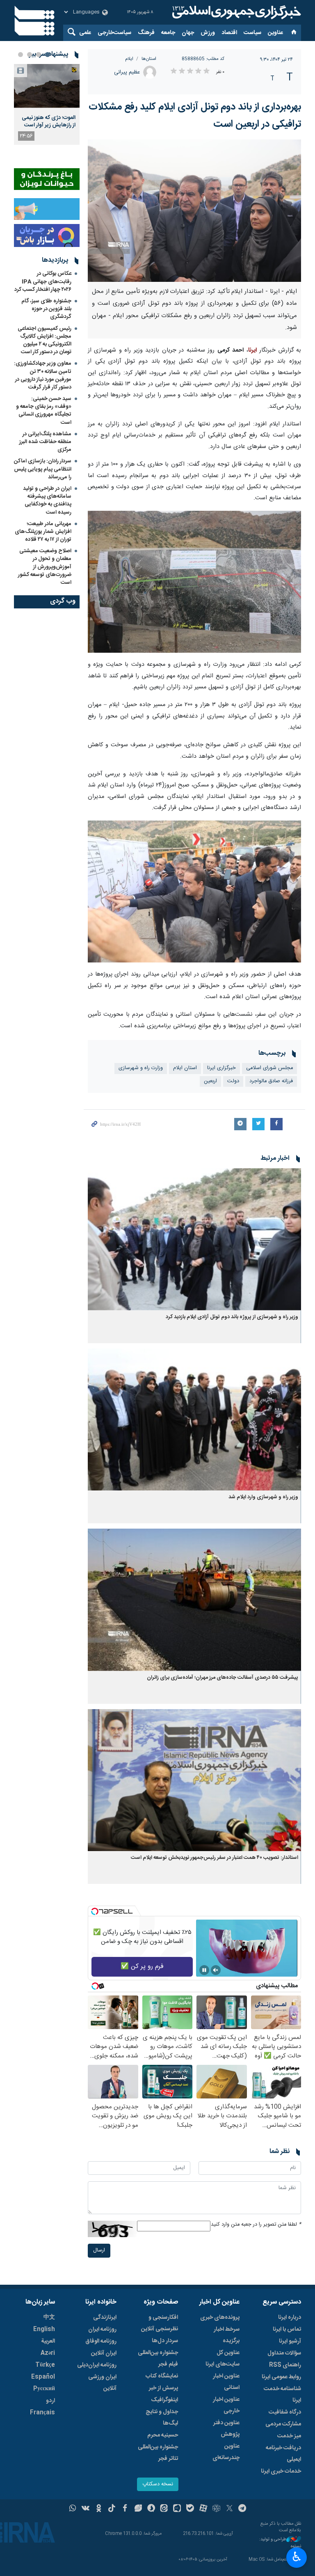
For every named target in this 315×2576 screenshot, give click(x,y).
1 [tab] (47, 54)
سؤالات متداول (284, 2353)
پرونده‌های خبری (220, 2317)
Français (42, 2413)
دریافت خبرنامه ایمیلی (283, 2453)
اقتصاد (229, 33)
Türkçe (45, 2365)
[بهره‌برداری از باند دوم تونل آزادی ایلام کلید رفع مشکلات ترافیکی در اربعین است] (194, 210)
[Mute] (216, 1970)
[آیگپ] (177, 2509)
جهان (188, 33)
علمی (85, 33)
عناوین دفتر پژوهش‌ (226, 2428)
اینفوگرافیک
○ ○ ○ ○ ○
ASSIGNED TASK – All of the material above should be reproduced exactly, except the pictures.

TASK SOLUTION –
For every named target in this 315×2576 screenshot, give click(x,y).
1 [tab] (47, 54)
سؤالات متداول (284, 2353)
پرونده‌های خبری (220, 2317)
Français (42, 2413)
دریافت خبرنامه ایمیلی (283, 2453)
اقتصاد (229, 33)
Türkçe (45, 2365)
[بهره‌برداری از باند دوم تونل آزادی ایلام کلید رفع مشکلات ترافیکی در اربعین است] (194, 210)
[Mute] (216, 1970)
[آیگپ] (177, 2509)
جهان (188, 33)
علمی (85, 33)
عناوین دفتر پژوهش‌ (226, 2428)
اینفوگرافیک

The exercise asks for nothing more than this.